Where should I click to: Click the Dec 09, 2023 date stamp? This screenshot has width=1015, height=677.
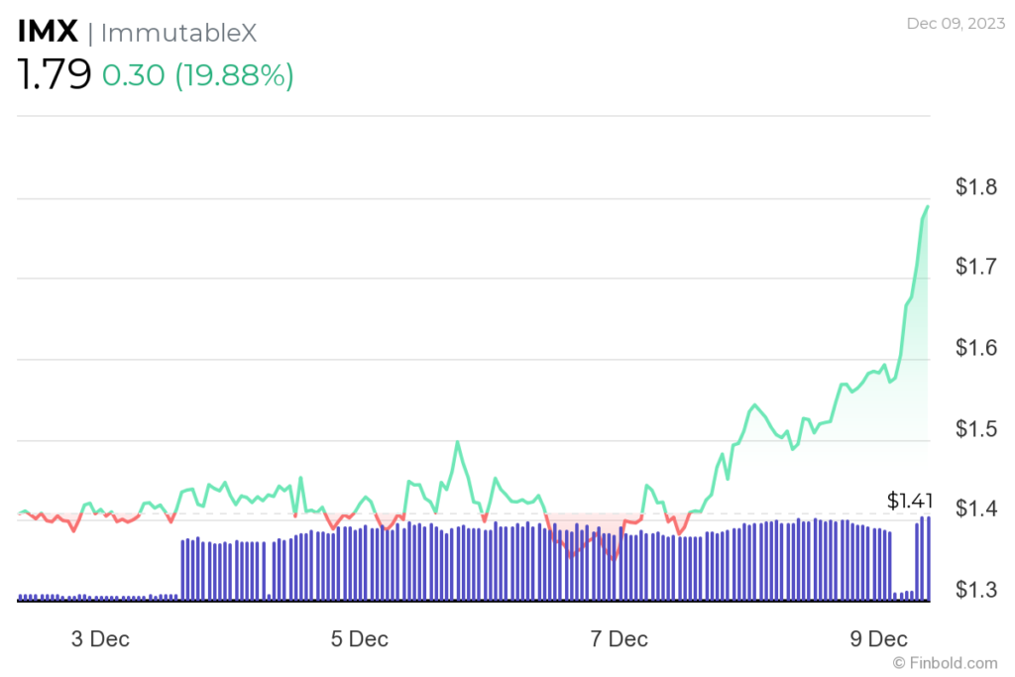coord(954,24)
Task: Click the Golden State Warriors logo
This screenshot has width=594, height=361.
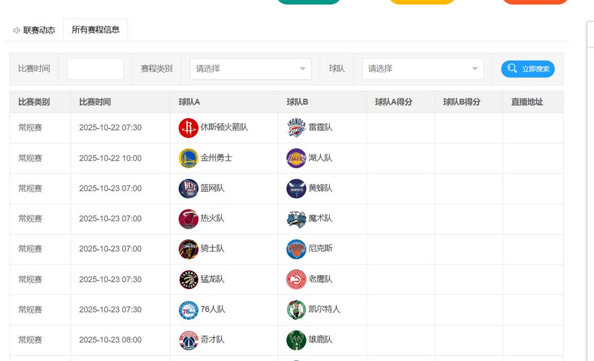Action: pos(188,158)
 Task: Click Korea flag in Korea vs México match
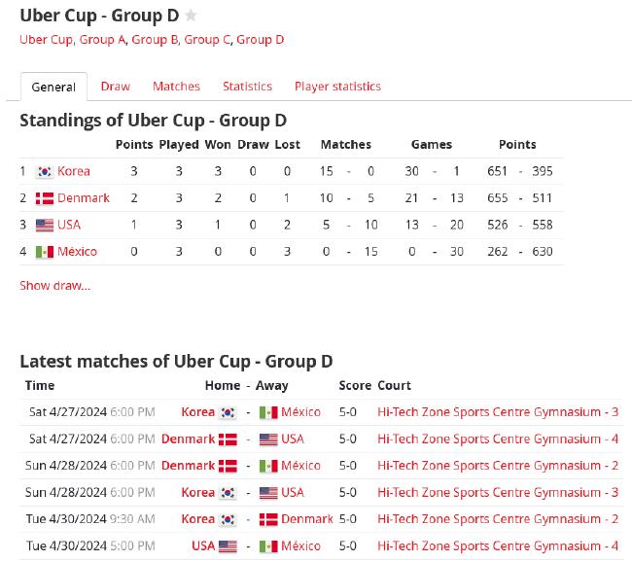(x=228, y=412)
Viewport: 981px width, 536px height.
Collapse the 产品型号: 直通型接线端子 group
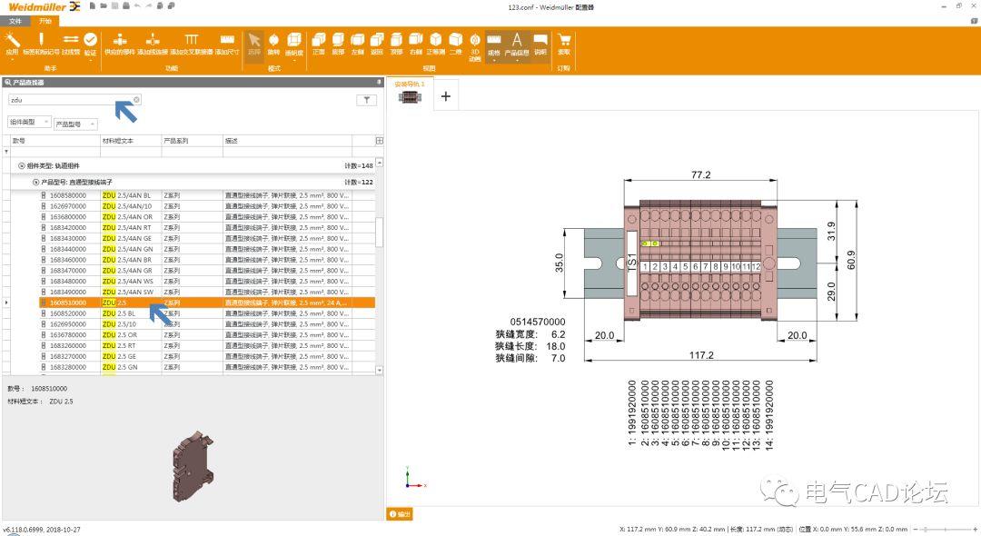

════════════════

*Task description*. Reproduce every line of the material precisely, omitting its pictures.

*Final answer*.
Where should I click to: Click the Dec 09, 2023 date stamp? This screenshot has width=1015, height=677.
coord(954,24)
Task: Click the Golden State Warriors logo
This screenshot has width=594, height=361.
Action: pos(188,158)
 Task: Click Korea flag in Korea vs México match
(x=228, y=412)
Viewport: 981px width, 536px height.
Collapse the 产品型号: 直通型接线端子 group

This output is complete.